→ PROMPT
Read through the lines below for the string "BIGH" and copy each one that has it.

→ DATA IN THIS EXERCISE
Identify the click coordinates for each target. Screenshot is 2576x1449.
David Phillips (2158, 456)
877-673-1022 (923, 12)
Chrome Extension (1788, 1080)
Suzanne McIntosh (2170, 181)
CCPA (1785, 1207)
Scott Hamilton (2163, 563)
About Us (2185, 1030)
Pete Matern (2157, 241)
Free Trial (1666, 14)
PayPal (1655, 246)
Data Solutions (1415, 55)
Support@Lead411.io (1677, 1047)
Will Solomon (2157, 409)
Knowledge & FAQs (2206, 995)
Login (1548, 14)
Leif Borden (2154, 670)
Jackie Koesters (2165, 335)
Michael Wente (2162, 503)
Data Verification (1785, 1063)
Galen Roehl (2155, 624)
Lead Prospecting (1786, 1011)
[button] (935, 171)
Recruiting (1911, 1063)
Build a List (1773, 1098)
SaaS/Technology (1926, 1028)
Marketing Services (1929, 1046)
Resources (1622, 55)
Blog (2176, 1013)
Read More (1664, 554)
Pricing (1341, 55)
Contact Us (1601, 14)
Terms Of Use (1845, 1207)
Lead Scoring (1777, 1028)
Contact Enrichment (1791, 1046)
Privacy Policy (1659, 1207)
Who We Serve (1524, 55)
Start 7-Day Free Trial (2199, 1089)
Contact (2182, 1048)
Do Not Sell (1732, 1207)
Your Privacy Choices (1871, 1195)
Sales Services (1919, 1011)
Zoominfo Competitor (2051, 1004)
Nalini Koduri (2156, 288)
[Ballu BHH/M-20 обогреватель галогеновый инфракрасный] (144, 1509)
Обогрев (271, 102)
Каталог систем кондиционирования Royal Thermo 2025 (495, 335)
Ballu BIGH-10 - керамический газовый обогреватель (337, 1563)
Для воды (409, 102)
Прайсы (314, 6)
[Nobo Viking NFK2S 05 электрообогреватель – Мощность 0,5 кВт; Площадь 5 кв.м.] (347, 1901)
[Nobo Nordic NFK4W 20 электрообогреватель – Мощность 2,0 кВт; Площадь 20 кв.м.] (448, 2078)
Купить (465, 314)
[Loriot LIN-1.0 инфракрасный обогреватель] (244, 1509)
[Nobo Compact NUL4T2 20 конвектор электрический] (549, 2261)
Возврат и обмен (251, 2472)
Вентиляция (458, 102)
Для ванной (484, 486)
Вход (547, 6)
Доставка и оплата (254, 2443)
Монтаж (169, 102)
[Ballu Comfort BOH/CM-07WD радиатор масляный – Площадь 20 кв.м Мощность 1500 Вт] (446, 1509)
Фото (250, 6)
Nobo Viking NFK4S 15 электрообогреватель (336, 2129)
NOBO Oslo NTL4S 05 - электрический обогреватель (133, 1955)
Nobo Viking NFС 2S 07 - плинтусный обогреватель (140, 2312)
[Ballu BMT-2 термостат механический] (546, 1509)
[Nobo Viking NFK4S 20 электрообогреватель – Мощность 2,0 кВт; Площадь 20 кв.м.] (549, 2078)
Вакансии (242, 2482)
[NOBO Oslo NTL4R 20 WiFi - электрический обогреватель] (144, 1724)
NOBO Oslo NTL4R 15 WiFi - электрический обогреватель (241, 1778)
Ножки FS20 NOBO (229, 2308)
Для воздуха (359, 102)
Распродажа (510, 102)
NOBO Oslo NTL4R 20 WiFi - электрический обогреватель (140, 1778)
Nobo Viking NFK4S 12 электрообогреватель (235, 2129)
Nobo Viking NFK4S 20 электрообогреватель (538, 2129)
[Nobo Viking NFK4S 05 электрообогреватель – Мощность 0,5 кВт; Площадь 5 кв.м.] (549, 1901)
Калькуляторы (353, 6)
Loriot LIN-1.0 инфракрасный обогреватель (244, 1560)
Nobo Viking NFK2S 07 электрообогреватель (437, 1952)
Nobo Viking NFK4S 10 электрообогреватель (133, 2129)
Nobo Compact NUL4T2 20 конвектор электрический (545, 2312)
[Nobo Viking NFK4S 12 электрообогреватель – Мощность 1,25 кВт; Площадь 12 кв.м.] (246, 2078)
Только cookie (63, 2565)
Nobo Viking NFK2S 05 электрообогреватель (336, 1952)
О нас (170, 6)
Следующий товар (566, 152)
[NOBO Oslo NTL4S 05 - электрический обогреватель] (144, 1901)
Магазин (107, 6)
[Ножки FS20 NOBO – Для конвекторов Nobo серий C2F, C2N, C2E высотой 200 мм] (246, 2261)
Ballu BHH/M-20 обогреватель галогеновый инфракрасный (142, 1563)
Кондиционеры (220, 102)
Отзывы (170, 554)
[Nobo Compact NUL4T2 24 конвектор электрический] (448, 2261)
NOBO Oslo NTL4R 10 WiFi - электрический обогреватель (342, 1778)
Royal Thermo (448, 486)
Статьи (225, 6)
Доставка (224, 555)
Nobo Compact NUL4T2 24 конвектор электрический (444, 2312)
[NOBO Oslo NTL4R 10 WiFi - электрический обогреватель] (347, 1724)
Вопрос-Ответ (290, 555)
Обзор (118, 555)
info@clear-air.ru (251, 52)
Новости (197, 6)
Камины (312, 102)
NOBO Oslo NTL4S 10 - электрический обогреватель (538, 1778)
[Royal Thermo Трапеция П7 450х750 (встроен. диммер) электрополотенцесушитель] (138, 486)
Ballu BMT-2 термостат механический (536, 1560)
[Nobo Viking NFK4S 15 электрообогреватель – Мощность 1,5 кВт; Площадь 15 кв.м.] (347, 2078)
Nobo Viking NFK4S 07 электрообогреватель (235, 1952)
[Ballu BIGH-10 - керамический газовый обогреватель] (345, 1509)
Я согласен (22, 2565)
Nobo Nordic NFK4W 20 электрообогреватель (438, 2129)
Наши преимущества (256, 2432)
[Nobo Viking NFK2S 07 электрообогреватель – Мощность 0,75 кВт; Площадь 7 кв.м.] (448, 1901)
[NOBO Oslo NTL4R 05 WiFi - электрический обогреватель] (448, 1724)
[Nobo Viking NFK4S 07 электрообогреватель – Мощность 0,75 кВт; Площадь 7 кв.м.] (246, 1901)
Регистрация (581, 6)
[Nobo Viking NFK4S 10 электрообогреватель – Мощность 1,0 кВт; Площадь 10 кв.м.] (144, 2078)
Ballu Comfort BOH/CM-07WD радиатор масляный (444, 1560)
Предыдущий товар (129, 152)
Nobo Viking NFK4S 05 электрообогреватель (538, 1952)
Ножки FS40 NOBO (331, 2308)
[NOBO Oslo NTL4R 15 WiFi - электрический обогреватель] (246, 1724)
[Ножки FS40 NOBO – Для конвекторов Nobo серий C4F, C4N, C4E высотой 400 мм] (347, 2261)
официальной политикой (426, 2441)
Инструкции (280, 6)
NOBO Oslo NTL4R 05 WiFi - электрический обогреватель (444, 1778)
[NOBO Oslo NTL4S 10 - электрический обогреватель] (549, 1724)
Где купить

→ WRITTEN SOLUTION
Ballu BIGH-10 - керамический газовый обогреватель (337, 1563)
[Ballu BIGH-10 - керамический газовый обогреватель] (345, 1509)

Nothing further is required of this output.